For a part-time college job, the money is substantial, but the benefits are a mixed bag. Tired of waiting tables and serving as a medical research test subject, Lucy prefers gigging as a “sleeping girl.” At least she gets a good night’s sleep in Australian novelist Julia Leigh’s ought-to-be eerier Sleeping Beauty (trailer here), which opens tomorrow in New York at the IFC Center.
Developed under the mentorship of Jane Campion, whose name appears above the title as the “presenter.” Leigh’s filmmaking debut is a fairy tale only in the most ironic sense. The phenomenon at issue will be familiar to those who read Kawabata and Marquez or who knows what. Old men of means evidently pay handsomely for the privilege of sleeping next to drugged-out naked girls. There will be no intercourse, but whether that makes it more or less creepy is a question everyone will have to answer for themselves. For Lucy, it is a big pay day, so she willing accepts the work. Still, she eventually (if somewhat belatedly) becomes understandably curious about just what goes on when she goes under.

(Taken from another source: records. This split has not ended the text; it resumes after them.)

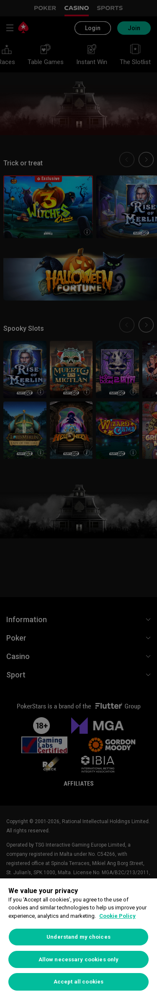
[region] (78, 938)
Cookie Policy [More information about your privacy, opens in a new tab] (117, 916)
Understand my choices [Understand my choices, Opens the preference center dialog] (78, 937)
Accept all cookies (78, 981)
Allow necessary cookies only (79, 959)
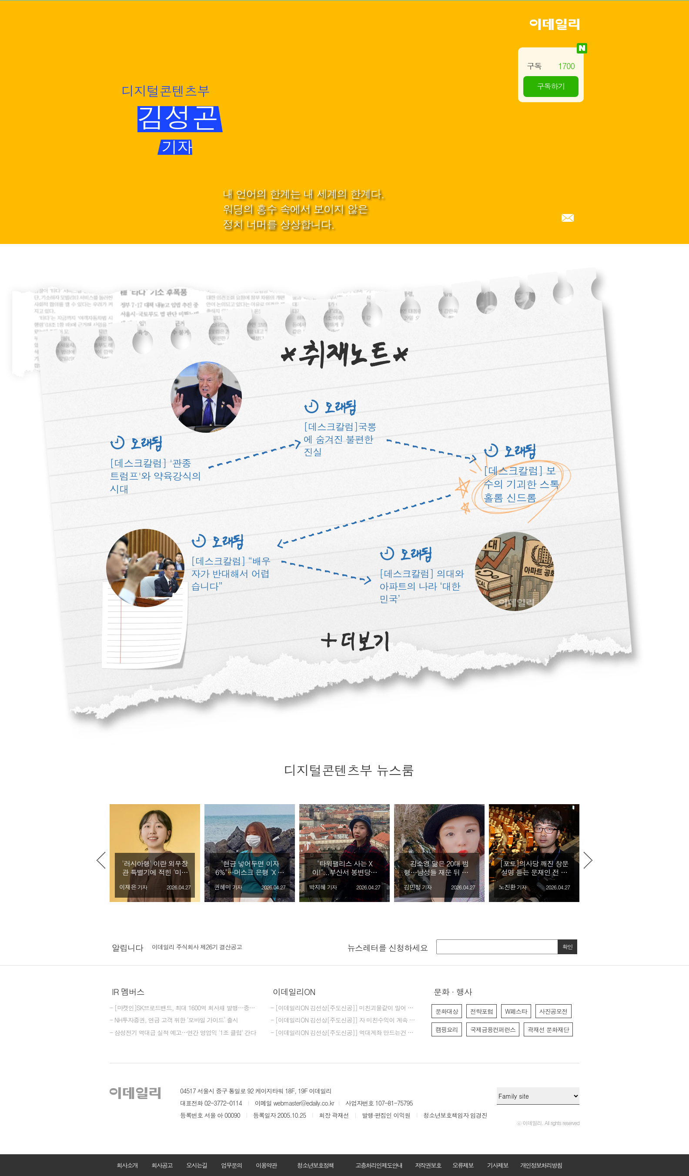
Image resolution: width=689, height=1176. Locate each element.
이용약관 (266, 1165)
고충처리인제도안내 (378, 1165)
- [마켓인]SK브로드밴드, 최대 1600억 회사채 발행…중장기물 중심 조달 (184, 1008)
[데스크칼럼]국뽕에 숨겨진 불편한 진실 (340, 439)
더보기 (354, 641)
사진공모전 (553, 1011)
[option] (155, 853)
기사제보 (497, 1165)
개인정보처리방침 (541, 1165)
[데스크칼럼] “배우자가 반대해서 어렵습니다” (230, 573)
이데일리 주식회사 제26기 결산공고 (197, 946)
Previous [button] (101, 860)
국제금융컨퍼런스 (492, 1029)
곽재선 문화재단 (548, 1029)
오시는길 (196, 1165)
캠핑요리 (446, 1029)
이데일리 (554, 24)
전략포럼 (481, 1011)
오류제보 (462, 1165)
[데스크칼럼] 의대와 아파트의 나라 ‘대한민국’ (421, 586)
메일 (567, 218)
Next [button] (588, 860)
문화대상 (446, 1011)
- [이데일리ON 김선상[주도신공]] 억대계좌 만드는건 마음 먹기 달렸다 (344, 1033)
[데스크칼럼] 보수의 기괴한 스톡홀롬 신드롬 (521, 484)
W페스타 (516, 1011)
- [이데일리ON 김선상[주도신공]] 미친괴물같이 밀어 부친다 (344, 1008)
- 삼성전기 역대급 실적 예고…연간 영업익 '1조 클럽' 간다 (183, 1033)
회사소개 (127, 1165)
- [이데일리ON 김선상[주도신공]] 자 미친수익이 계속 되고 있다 (344, 1020)
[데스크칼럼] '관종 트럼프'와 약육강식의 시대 (155, 475)
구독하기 (551, 86)
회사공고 (161, 1165)
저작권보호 (428, 1165)
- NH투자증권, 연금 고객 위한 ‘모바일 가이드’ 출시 (174, 1020)
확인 (567, 946)
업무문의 (231, 1165)
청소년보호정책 (315, 1165)
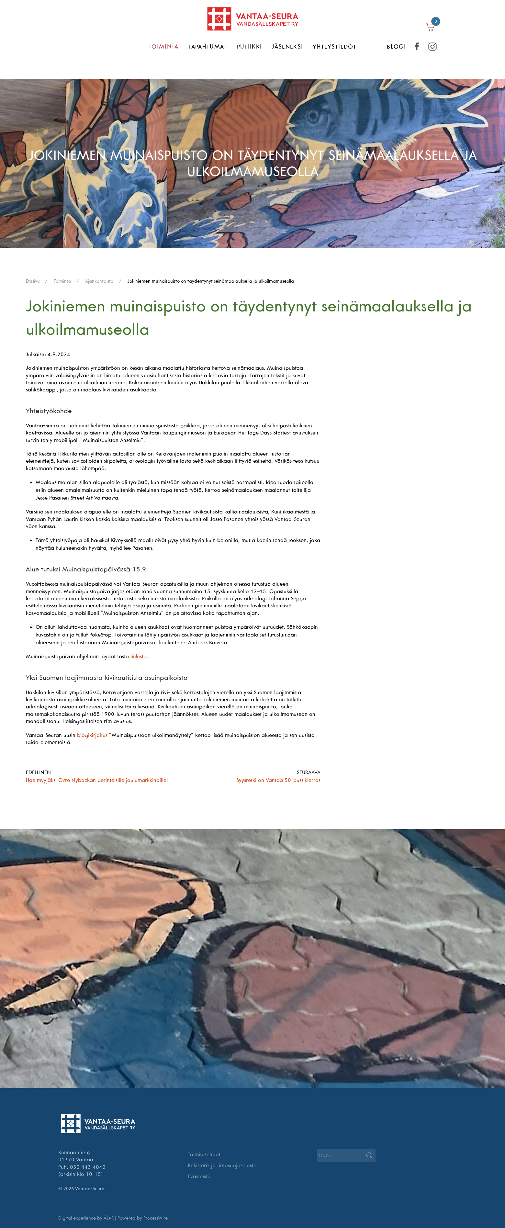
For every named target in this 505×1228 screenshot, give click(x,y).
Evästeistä (199, 1176)
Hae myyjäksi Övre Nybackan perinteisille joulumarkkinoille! (97, 780)
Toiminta (164, 46)
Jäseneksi (287, 46)
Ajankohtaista (99, 281)
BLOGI (396, 46)
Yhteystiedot (334, 46)
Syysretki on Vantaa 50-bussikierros (278, 780)
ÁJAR (109, 1218)
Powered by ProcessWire (143, 1218)
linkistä (138, 656)
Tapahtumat (207, 46)
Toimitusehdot (204, 1154)
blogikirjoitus (92, 735)
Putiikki (249, 46)
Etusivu (33, 281)
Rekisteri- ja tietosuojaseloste (222, 1165)
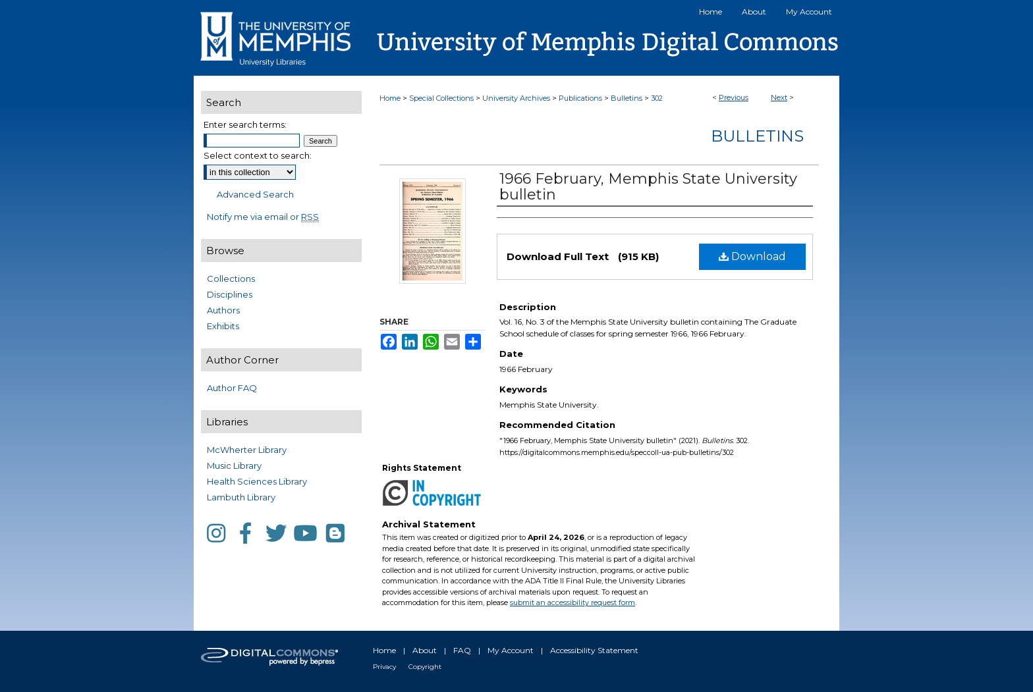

It is hard to give much of a toss about a character who is almost completely disinterested in her own well-being, but Leigh makes a credible go of it. She holds back Lucy’s backstory almost entirely, until rather late in the game, but allows her a sympathy-generating relationship with a dying friend named Birdmann. Yet, even this dynamic is drenched in enough sexual dysfunction to keep viewers uneasy. Emily Browning’s Lucy looks like a fragile orchid, making us predisposed to her right from the beginning, yet the film is so dispassionate, it borders on the antiseptic.
Frankly, Beauty’s clinical examination of what could easily be rather lurid material leaves it somewhat betwixt and between. We are clearly expected to be fascinated by this practice, yet Leigh deliberately de-mystifies and de-personalizes it. Indeed, there is very little character development in the traditional sense throughout the film, even with regards to its protagonist. Instead, it seems the audience is expected project their own assumptions unto her.
Though Beauty’s narrative structure is perfectly accessible, it has a relatively flat story arc. Ambiguity can produce exquisite richness, but here it just seems to lead to a sense of drifting ennui. Browning’s performance is undeniably brave, ultimately reaching a state of emotional as well as literal nakedness, but her motivation is never properly established, aside from money. Rachel Blake also provides an intriguing and sophisticated screen-presence as Clara, the manager of the mysterious agency employing Lucy, but she does not have much to do beyond facilitating the story.
Beauty has many provocative moments, but their cumulative impact is rather fleeting. Though an artful package, it is mostly hollow inside. For those fascinated by “sleeping girls,” it opens tomorrow (12/2), just in time for the holidays, at the IFC Center.